By agreeing to come to Minsk at all—and accepting the need for trilateral Russia-Ukraine-EU “working groups” to clarify the terms of the association agreement Ukraine signed with the EU and to restart talks on resolving the gas dispute with Russia—actions seen very skeptically by a number of the elements in the Maidan movement—Petro Poroshenko was already opening the bargaining process with Moscow. Yet he traveled to Belarus with several cards in his favor. Against the expectations of many in the Russian government, the European Union had, in the aftermath of the shootdown of MH-17, agreed to much tougher “sectoral” sanctions against Russia, which, while not strong enough to force a change in Russian policy, are nonetheless a growing inconvenience. Moreover, the Ukrainian “anti-terrorist operation” was beginning to wear down separatist resistance and steadily reduce the amount of territory under their control.

While Poroshenko has, in theory, supported the idea of some degree of decentralization in Ukraine (although such reforms now appear to be delayed indefinitely), he was absolutely resistant to the idea of having to open formal talks with the two separatist entities (the Donestk and Lugansk ‘peoples’ republics’) or to grant them any sort of recognition as having standing to represent southeastern Ukraine. Two weeks ago, some were predicting the imminent fall of both Lugansk and Donetsk to Ukrainian government forces. This would have eliminated the need to engage with them as political actors. Part of the Russian approach in recent days has been both to extend new life and vigor to these entities—and, as Kremlin spokesmen and even Putin himself have begun to note—to compel the Poroshenko administration to deal with the separatists as a viable force in Ukrainian politics.

The next round of hurriedly-convened ceasefire talks might aim to make Donetsk and Lugansk “realities” that any government in Kyiv would be forced to deal with. Ukraine would join the last of other former Soviet republics with quasi-permanent “frozen conflicts” that it would be unable to solve without Moscow’s blessing. Even though the West maintains that Ossetia and Abkhazia are part of Georgia, and not the independent states Moscow (and a few other countries) claims they are in the aftermath of the 2008 clash—and while Washington’s position is that the continued Russian military presence in these two enclaves does constitute violations of the 2008 ceasefire accords, the world has apparently learned to live with the current status quo. The same may soon be true of Ukraine.

The resumption of fighting in eastern Ukraine also has other purposes. Ukraine’s military capabilities—never robust, due in part to corruption and underfunding that has left the army much less able to cope with the new threats Ukraine faces—are being further degraded. And while there is much talk, particularly among politicians and pundits for supplying advanced weaponry to Ukraine’s military, the reality of the poor performance of Ukrainian units and very real concerns about corruption in the ranks will make Western military establishments loath to simply hand over stocks of weaponry. The U.S. military, in particularly, cannot point to the effectiveness of its train-and-equip programs after the debacle of a theoretically much better armed and positioned Iraqi military abandoning the fight (and a good deal of expensive U.S. supplied equipment) to the rag-tag forces of the Islamic State.

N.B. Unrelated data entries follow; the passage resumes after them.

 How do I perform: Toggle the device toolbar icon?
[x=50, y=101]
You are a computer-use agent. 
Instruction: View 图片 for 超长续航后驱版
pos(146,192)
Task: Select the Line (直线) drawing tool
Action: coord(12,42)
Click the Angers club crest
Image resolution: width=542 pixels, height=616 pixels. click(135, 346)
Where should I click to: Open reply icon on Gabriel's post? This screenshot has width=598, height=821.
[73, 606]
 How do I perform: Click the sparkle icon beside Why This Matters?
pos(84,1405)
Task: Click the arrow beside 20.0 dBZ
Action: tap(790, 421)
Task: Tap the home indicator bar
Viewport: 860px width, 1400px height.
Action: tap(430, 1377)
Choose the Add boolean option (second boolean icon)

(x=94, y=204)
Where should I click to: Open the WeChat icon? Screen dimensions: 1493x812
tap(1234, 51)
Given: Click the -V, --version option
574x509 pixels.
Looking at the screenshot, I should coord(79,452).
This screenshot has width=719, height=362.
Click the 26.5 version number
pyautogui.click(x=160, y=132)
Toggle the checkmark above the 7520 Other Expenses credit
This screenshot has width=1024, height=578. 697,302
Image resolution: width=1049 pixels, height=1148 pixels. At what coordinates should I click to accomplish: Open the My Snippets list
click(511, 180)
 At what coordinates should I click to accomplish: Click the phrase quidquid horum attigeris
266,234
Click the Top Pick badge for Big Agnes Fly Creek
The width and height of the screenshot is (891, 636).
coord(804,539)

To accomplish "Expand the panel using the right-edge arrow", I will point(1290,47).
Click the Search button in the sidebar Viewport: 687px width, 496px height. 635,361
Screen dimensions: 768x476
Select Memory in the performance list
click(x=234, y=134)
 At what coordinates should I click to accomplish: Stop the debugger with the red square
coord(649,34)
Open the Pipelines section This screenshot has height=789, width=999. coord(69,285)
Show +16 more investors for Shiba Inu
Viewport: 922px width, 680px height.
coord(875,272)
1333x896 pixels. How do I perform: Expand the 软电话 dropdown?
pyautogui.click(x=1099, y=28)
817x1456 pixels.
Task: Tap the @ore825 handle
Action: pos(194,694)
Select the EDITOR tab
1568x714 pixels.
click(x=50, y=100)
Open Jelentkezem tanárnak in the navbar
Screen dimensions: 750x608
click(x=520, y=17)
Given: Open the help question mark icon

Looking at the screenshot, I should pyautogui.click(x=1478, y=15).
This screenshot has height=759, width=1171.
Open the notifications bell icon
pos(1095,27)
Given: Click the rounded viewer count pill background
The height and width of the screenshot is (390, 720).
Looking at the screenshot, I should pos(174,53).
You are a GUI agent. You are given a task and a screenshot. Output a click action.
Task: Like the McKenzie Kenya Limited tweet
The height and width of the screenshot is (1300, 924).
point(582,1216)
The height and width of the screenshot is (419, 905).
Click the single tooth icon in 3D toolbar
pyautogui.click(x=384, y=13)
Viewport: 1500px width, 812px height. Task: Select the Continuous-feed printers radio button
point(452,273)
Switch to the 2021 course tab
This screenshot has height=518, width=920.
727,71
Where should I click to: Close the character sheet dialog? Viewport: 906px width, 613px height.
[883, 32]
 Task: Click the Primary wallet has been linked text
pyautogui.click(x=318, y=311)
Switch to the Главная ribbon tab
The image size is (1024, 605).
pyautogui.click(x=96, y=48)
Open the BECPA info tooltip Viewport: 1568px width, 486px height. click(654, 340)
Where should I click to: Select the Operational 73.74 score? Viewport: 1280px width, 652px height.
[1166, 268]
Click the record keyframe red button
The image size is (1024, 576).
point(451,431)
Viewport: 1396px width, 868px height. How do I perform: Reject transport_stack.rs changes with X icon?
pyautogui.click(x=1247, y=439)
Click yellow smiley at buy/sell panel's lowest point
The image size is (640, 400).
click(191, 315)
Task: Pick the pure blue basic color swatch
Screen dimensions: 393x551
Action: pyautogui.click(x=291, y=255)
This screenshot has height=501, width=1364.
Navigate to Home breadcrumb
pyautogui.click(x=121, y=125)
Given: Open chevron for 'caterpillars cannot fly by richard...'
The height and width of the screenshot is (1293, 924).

Western private capital is also not poised to make major new investments in Ukraine either. Royal Dutch Shell—which had signed agreements with the ousted president Viktor Yanukovych to begin developing shale oil and gas deposits in east Ukraine, has now put any such plans on indefinite hold, citing the unstable conditions in the region and the impact of the fighting. Ukraine is set to emerge from this conflict far weaker, in both economic and military terms, than where it was a year ago.